Why DMA Was Introduced in Computer Systems?

DMA exists because CPU-driven I/O is structurally wasteful:

  • CPU copy loops burn cycles, create cache pressure, and increase interrupt frequency.
  • Peripheral interfaces (ADC, SPI, SDIO, Ethernet MAC, USB, PCIe endpoints) produce/consume data faster than it is efficient for the CPU to babysit.
  • Real-time systems require predictable timing; heavy polling or frequent interrupts can destabilize deadlines.

DMA addresses these by shifting “data movement” to dedicated hardware and letting the CPU focus on scheduling, protocol handling, and application logic.

How DMA Works Step by Step?

A typical transfer (microcontroller or SoC) looks like this:

How DMA Works Step by Step?

1. Allocate a buffer in RAM and decide ownership rules (who writes, who reads, when).

2. Program the DMA channel: source address, destination address, transfer length, width, burst size, increment modes, and trigger source (timer, peripheral request line, or software trigger).

3. Arm/enable DMA and the peripheral (e.g., enable UART RX DMA, start ADC, enable SPI TX DMA).

4. DMA arbitrates for the bus, then performs reads/writes in bursts.

5. DMA signals completion via interrupt, event flag, or callback; optionally it can trigger a half-transfer event for streaming.

6. Software post-processes data (parse packets, filter samples, enqueue buffers) and re-arms DMA if needed.

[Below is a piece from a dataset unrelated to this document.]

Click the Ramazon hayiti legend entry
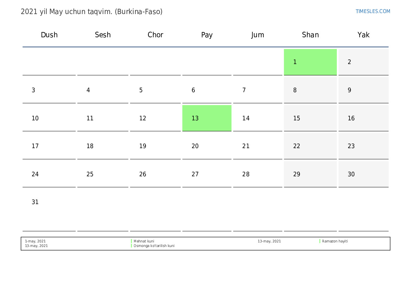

If you design embedded firmware, the real craft is not the register writes; it is the buffer lifecycle, coherency, and error handling.

What is DMA used for?

DMA is used whenever data volume, rate, or determinism makes CPU-driven transfers inefficient. It is widely used in:

  • ADC sampling into circular buffers for DSP, FFT, or control loops
  • UART/SPI/I²C continuous RX/TX without byte-by-byte interrupts
  • Audio I²S/SAI streaming with ping-pong buffers
  • Storage (SDMMC, NAND, QSPI) block moves into RAM
  • Networking (Ethernet MAC) RX/TX descriptor rings
  • Display pipelines (LCD/DSI) frame buffer fetch
  • FPGA or high-speed sensor capture where sustained bandwidth matters

A practical heuristic: if you are handling sustained streams above a few tens of kB/s (platform-dependent) or you need tight jitter bounds, DMA is usually worth it.

What are the three types of DMA?

These three “types” are commonly taught because they map well to bus usage and CPU impact.

  • Burst Mode DMA

DMA takes the bus and transfers a block (or large burst) with minimal interruption. Throughput is high, but CPU and other masters may be stalled or delayed depending on arbitration priority.

  • Cycle Stealing DMA

DMA transfers one unit (or small burst), then releases the bus, interleaving with CPU cycles. This improves responsiveness at the cost of peak throughput.

  • Transparent DMA

DMA transfers only when the CPU is not using the bus (or during “idle slots”). It minimizes CPU interference but can starve the transfer if the CPU is busy.

DMA vs CPU-Based Data Transfer

When the CPU handles data transfer directly, it must read and write every data unit. This process consumes clock cycles and reduces overall system efficiency.

DMA eliminates this bottleneck by enabling parallel operation. While the DMA controller moves data, the CPU continues executing other tasks, improving throughput and multitasking capability. Here is a detailed comparison between them:

DimensionCPU CopyDMA
CPU utilizationHighLow–Medium (setup + ISR)
Peak throughputLimited by CPU + busLimited mostly by bus + DMA
Jitter in real-time tasksOften worseOften better (if designed correctly)
ComplexityLowMedium–High
Failure modesObviousSubtle (alignment, coherency, ownership)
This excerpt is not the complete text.